INSTRUCTIONS TO FOLLOW ->
Reproduce, without any change, the lines from the one containing "The height and width of the screenshot is (322, 645)." up to and including the one containing "The image size is (2374, 1321). (75, 435)".

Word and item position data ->
....
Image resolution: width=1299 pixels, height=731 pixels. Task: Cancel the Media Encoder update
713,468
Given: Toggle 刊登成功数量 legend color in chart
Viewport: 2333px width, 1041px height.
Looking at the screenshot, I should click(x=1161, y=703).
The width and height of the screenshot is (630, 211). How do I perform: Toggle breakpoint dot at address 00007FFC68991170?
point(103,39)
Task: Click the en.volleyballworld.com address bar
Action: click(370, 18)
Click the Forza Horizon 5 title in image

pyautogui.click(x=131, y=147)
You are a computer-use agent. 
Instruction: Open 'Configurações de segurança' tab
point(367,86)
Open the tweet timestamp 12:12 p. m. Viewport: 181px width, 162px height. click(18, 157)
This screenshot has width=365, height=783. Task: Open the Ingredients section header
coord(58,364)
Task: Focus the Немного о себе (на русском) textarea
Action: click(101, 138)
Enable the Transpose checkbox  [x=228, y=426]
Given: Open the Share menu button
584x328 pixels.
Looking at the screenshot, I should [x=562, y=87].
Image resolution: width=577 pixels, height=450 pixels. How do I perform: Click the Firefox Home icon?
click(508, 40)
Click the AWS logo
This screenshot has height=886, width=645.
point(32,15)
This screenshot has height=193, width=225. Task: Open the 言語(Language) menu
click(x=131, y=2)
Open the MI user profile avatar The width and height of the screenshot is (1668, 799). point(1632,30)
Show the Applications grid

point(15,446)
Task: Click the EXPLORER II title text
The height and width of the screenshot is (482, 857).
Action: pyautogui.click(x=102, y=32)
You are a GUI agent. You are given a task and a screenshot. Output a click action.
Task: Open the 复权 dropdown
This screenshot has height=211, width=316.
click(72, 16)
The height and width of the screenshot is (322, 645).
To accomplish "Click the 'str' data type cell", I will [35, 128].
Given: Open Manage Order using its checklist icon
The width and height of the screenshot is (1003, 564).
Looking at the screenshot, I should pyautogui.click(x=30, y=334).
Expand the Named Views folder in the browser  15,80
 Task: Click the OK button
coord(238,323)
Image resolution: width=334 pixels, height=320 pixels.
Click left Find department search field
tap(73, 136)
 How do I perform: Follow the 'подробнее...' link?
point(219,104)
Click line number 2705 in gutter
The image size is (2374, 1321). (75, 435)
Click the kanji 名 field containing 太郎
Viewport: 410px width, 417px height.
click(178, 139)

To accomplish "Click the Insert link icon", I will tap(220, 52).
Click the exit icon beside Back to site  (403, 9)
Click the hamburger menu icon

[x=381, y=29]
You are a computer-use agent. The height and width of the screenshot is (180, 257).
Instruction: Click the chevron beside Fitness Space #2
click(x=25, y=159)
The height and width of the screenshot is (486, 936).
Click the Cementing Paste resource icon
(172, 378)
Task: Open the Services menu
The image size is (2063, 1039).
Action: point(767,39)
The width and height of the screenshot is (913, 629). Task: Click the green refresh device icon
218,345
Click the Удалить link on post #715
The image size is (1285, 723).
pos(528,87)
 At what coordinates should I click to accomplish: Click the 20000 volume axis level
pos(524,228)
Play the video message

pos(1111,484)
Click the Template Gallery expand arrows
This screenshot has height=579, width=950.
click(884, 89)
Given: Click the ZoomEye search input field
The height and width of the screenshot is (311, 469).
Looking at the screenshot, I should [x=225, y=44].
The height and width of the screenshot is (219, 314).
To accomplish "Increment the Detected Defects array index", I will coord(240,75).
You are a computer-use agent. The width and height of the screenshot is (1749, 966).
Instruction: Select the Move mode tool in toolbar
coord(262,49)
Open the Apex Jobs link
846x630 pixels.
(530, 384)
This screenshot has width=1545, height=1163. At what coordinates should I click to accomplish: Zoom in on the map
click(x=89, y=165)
....
ANSWER TO THE TASK ->
The height and width of the screenshot is (322, 645).
To accomplish "Click the 'str' data type cell", I will [35, 128].
Given: Open Manage Order using its checklist icon
The width and height of the screenshot is (1003, 564).
Looking at the screenshot, I should pyautogui.click(x=30, y=334).
Expand the Named Views folder in the browser  15,80
 Task: Click the OK button
coord(238,323)
Image resolution: width=334 pixels, height=320 pixels.
Click left Find department search field
tap(73, 136)
 How do I perform: Follow the 'подробнее...' link?
point(219,104)
Click line number 2705 in gutter
The image size is (2374, 1321). (75, 435)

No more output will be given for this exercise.